Stefan Binder

Personal information
- Full name: Stefan Binder
- Date of birth: 12 October 1978 (age 46)
- Place of birth: Waldkirchen, West Germany
- Height: 1.80 m (5 ft 11 in)
- Position(s): Defender

Youth career
- DJK Karlsbach
- 1860 Munich

Senior career*
- Years: Team / Apps / (Gls)
- 0000–2000: SV Hutthurm
- 2000–2001: Wacker Burghausen / 15 / (0)
- 2002–2006: Jahn Regensburg / 100 / (8)
- 2006–2007: Sportfreunde Siegen / 17 / (0)
- 2007–2012: Jahn Regensburg / 147 / (1)

= Stefan Binder =

German footballer

Stefan Binder (born 12 October 1978) is a German former professional footballer who played as a defender.

==Career==
Binder was born in Waldkirchen. He started his senior career at the SV Hutthurm but left soon for SV Wacker Burghausen.
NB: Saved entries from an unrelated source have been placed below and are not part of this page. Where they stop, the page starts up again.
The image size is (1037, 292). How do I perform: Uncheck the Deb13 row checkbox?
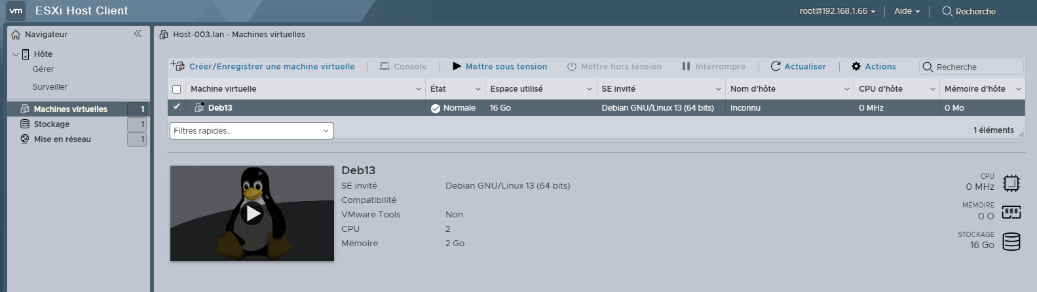pyautogui.click(x=176, y=107)
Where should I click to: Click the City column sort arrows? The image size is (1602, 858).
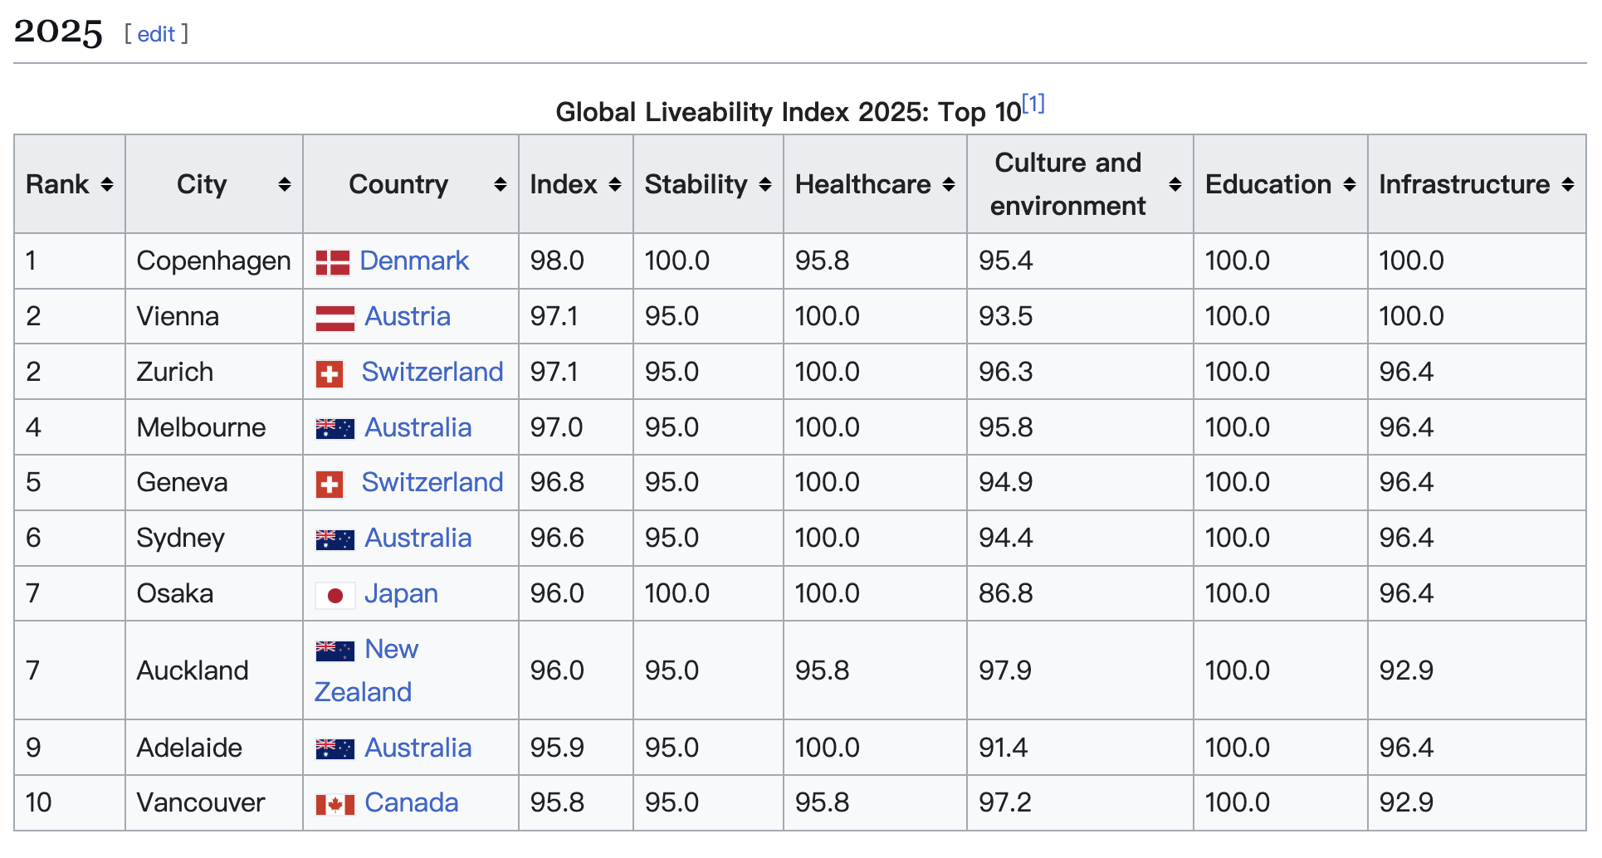tap(284, 184)
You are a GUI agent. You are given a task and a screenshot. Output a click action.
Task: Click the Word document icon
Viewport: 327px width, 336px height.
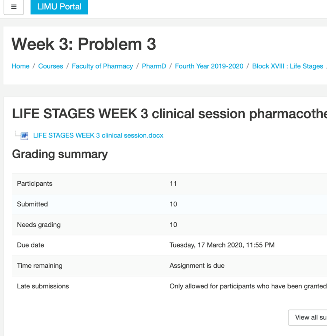[24, 135]
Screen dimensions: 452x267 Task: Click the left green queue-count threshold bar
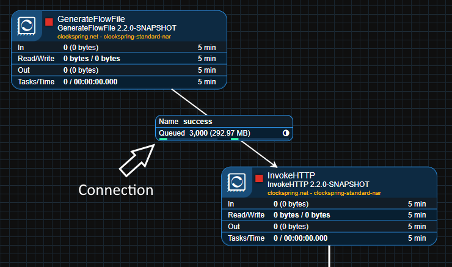pos(163,139)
In the 2002–03 season, he moved to SSV Jahn Regensburg where he stayed during the promotion to the 2. Bundesliga in 2003–04 and the relegation to Regionalliga Süd the following season. When SSV Jahn Regensburg was relegated again to the Bayernliga in the 2005–06 season, he left for Sportfreunde Siegen but returned in 2007.

In Regensburg he acquired the nickname "Bimbo" in reference to Franz Binder.